### Work instructions:
As the answer, give every line of the records that includes the word "agent".

### Extracted records:
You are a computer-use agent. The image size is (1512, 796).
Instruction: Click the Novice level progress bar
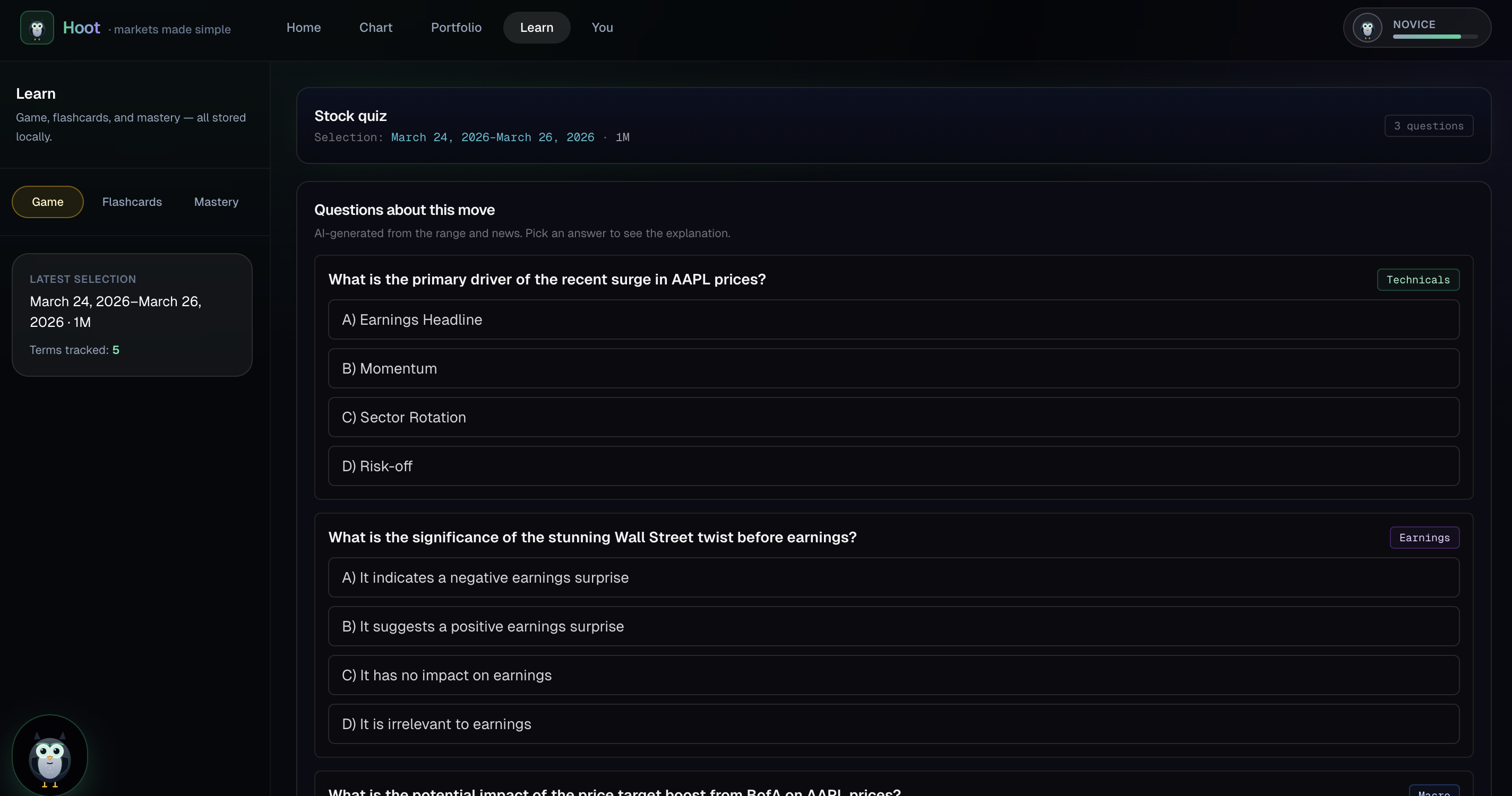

...

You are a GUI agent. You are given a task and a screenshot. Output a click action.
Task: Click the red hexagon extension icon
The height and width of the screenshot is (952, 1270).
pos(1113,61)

---

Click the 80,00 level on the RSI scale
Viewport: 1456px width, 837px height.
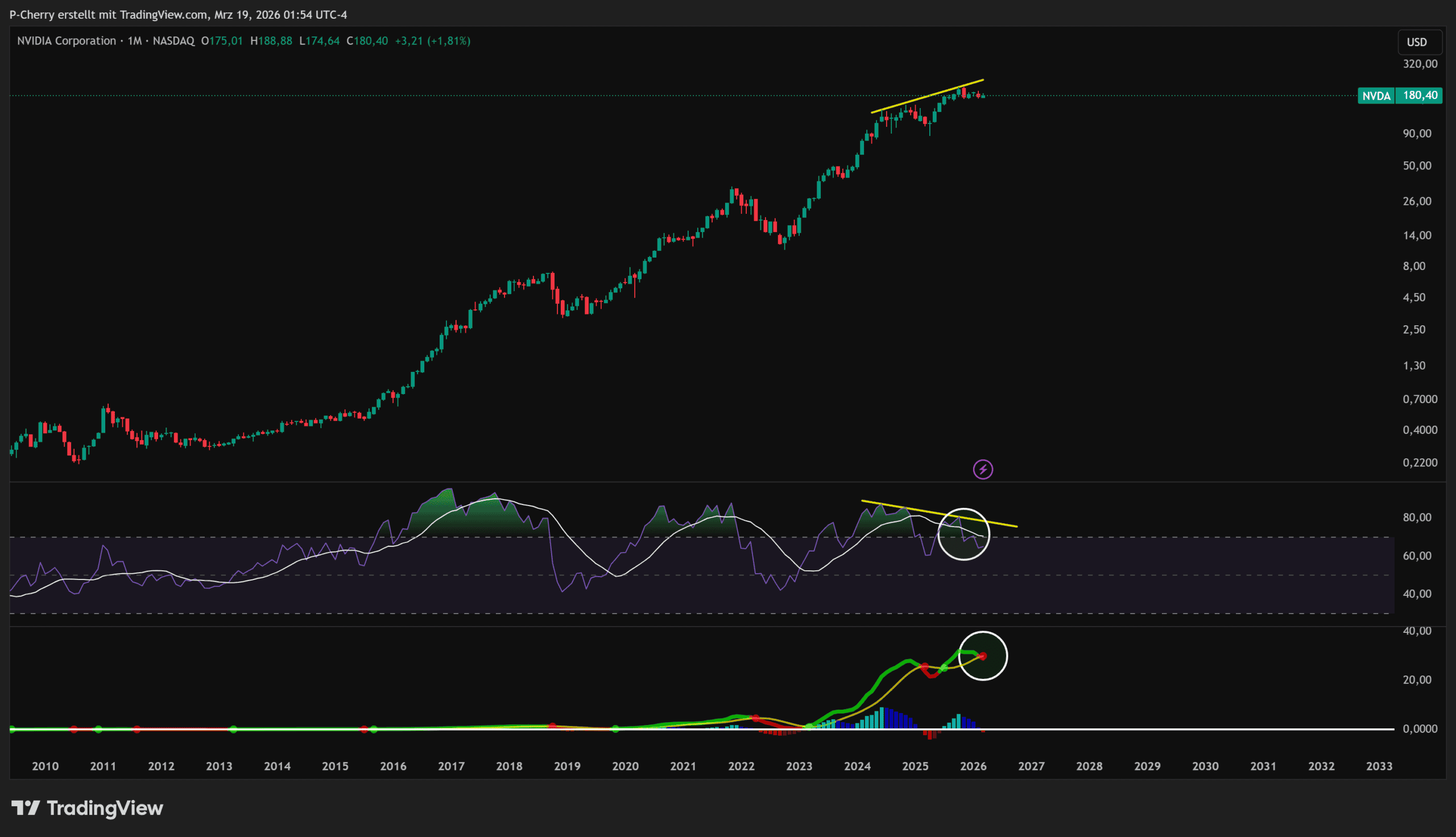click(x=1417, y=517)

### Response for this exercise:
You are a computer-use agent. The image size is (1512, 796).
You are a GUI agent. You are given a task and a screenshot. Output a click action.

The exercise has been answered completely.